At first, Microsoft trickled a few separate utilities, mostly command prompt based that you could use to, for example, make a printout of all policies or find out which policies were actually implemented for a single user on a specified computer.
Now, Microsoft has delivered GPMC as an add-on for Windows 2003 Server. It also works on Windows XP machines that have at least SP1 and the .NET framework installed.
The good news is that it can also be used to manage Windows 2000 based domain controllers (though not installed on one). The bad news is that there is some learning curve for using it.
The old way of managing Group Policies was maybe lacking in features but was easy to implement without special experience. You just right click an OU, Create the policy and set the settings. It was only when you had problems or conflicts where group policy became a nightmare.
Setting Group Policies
With GMPC when you right click an OU all you see is this:
You can also run GPMC from its shortcut, available under Administrative Tools.
As one can see, GPMC looks a lot like an improved Active Directory Users and Computers interface. Since group policies can be applied to domain, OUs and sites, they all are represented. When you open an object, you can see which Group Policy policies are linked to it.
Does “linked” means applied? Usually, it does. But you can also disable a linked policy when necessary without needing to delete the policy or unlink it. This is useful for diagnosing problems.
You can also control the new Windows 2003 group policy features for filtering the policy by using groups or WMI filters so you could really control which policies are applied where.
The Settings tab shows the settings selected in the policy in a nice HTML look which you can save and open in a word processor or Internet Explorer.
It might be frustrating at first but unfortunately you cannot alter settings from here.
To change settings for a policy you right click it and choose “Edit”. You will then get the familiar group policy editor.
You can also see a list of Group Policy Objects and WMI filters at the bottom of each domain which you can backup, import, restore and save to a report.
Group Policy Modeling
Modeling allows you to plan Group Policies before you implement them by simulating changes. Each simulation checks what a user gets on a specified computer.
To create such a simulation you run the Group Policy Modeling Wizard by right clicking “Group Policy modeling”.
As can be seen, you can provide as much information as you like and skip to the end by clicking “Skip to the final page”.
Each of the next screen shots shows a way that the user is changed so that new policies might be applied.
Once the Wizard finishes you can view which settings could apply to the user based on the information entered.
Group Policy Results
The Group Results Wizard is like a stripped down version of the Modeling Wizard with less dialog boxes.

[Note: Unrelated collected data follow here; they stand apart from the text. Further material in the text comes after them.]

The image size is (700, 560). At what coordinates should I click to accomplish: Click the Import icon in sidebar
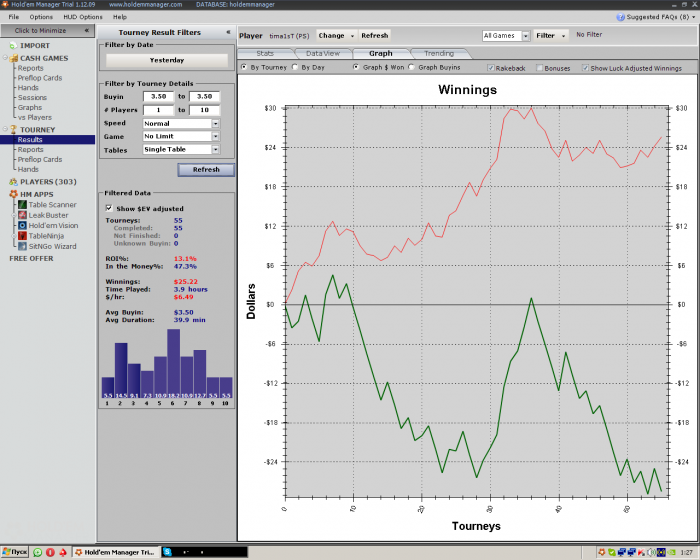12,45
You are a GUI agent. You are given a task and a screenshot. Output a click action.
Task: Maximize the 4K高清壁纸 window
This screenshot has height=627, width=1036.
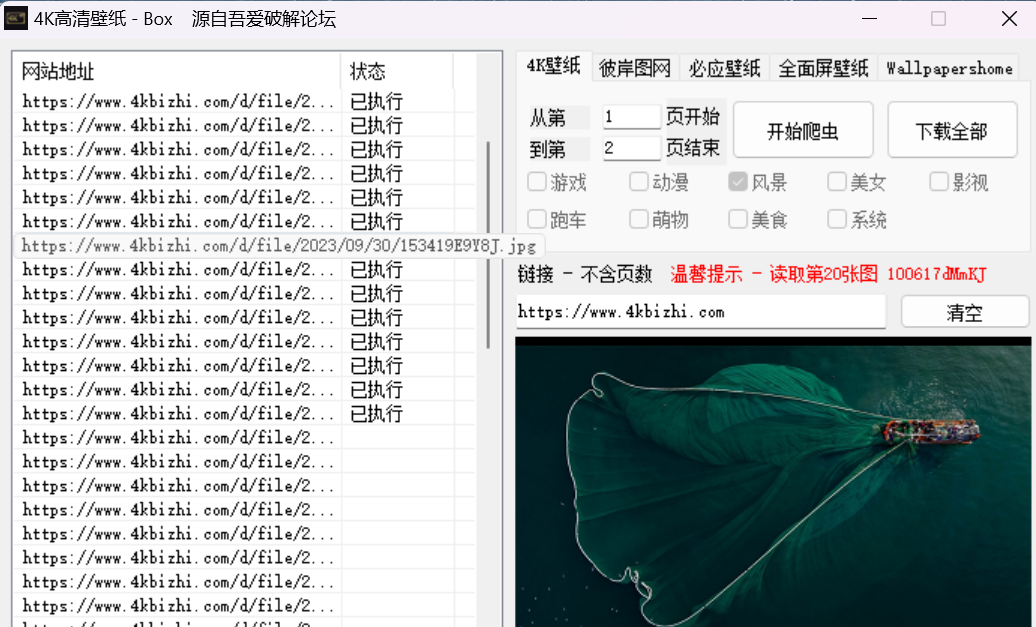click(938, 18)
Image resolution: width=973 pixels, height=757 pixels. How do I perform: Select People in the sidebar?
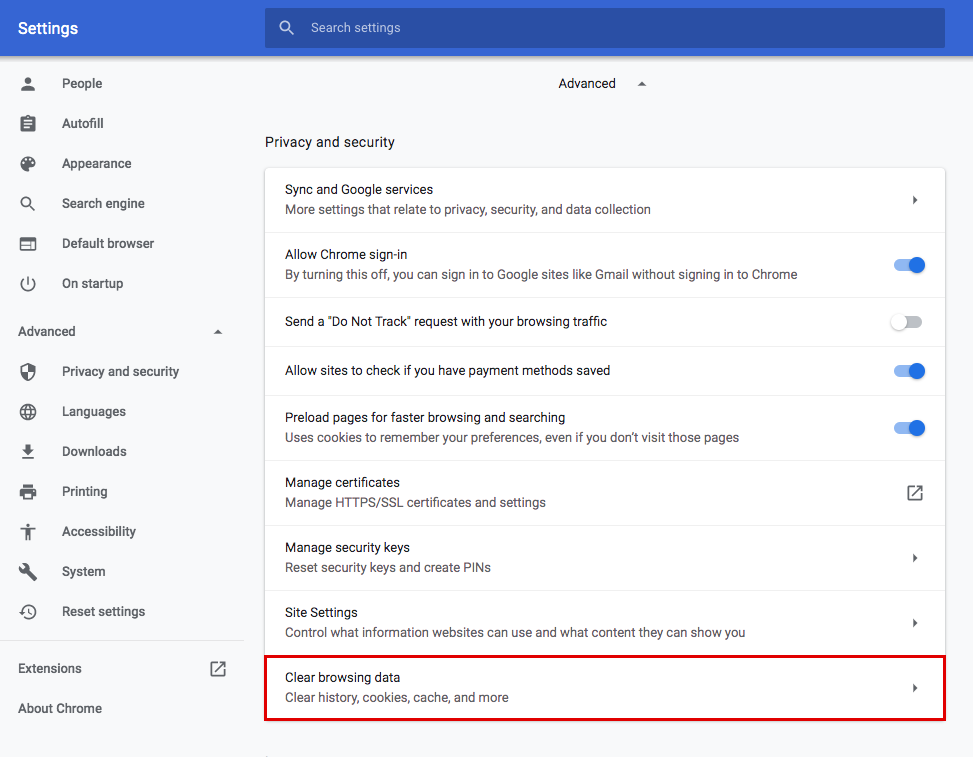tap(82, 83)
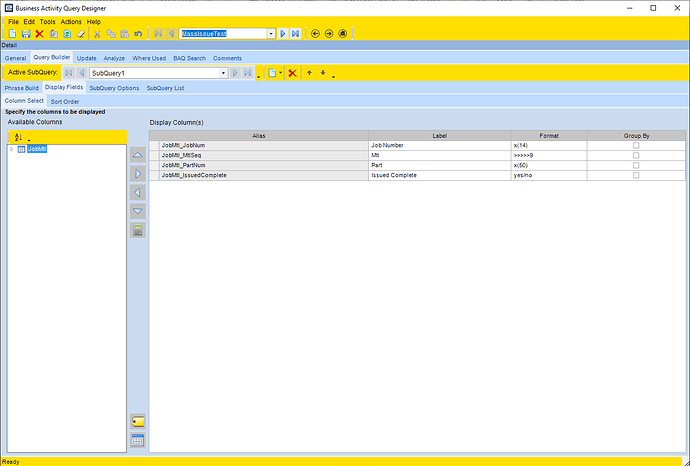Switch to the Analyze tab
The image size is (690, 466).
pos(114,58)
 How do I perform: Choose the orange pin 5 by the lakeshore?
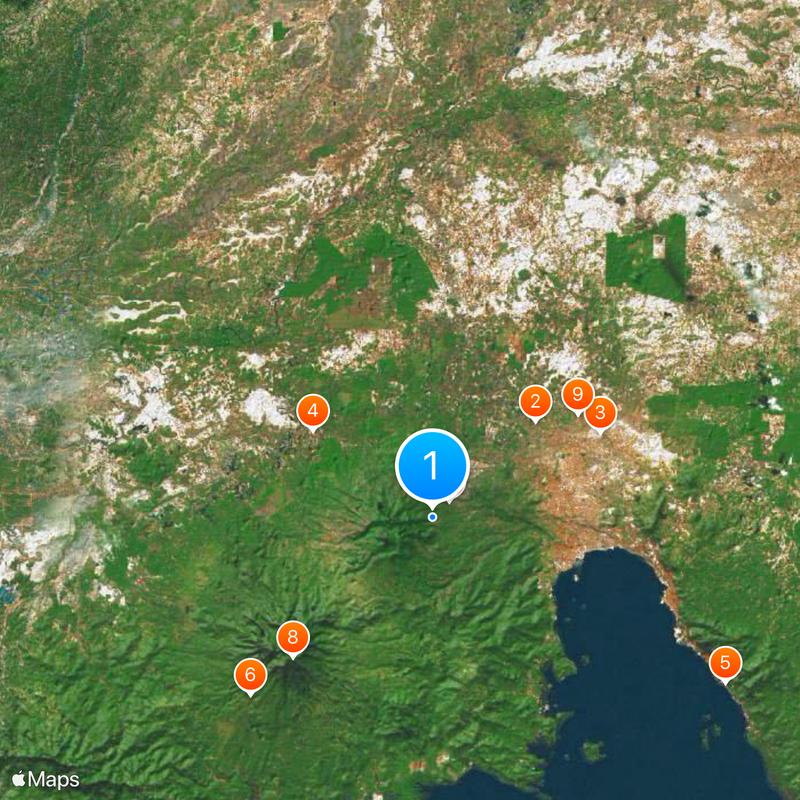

It allows you to connect to a remote computer and calculate the group policy that is actually applied to a user which logins to that computer.
Know that this wizard can fail if you don’t have administrative permissions on the target computer, or if there’s no RPC connectivity to that machine which can be caused by an installation of a personal Firewall such as the on Windows XP SP2 installed.
GPMC is more than an interface, it’s a new way of looking at group policies, but after some practice and study of this interfaces it’s an invaluable tool for designing and troubleshooting group policies.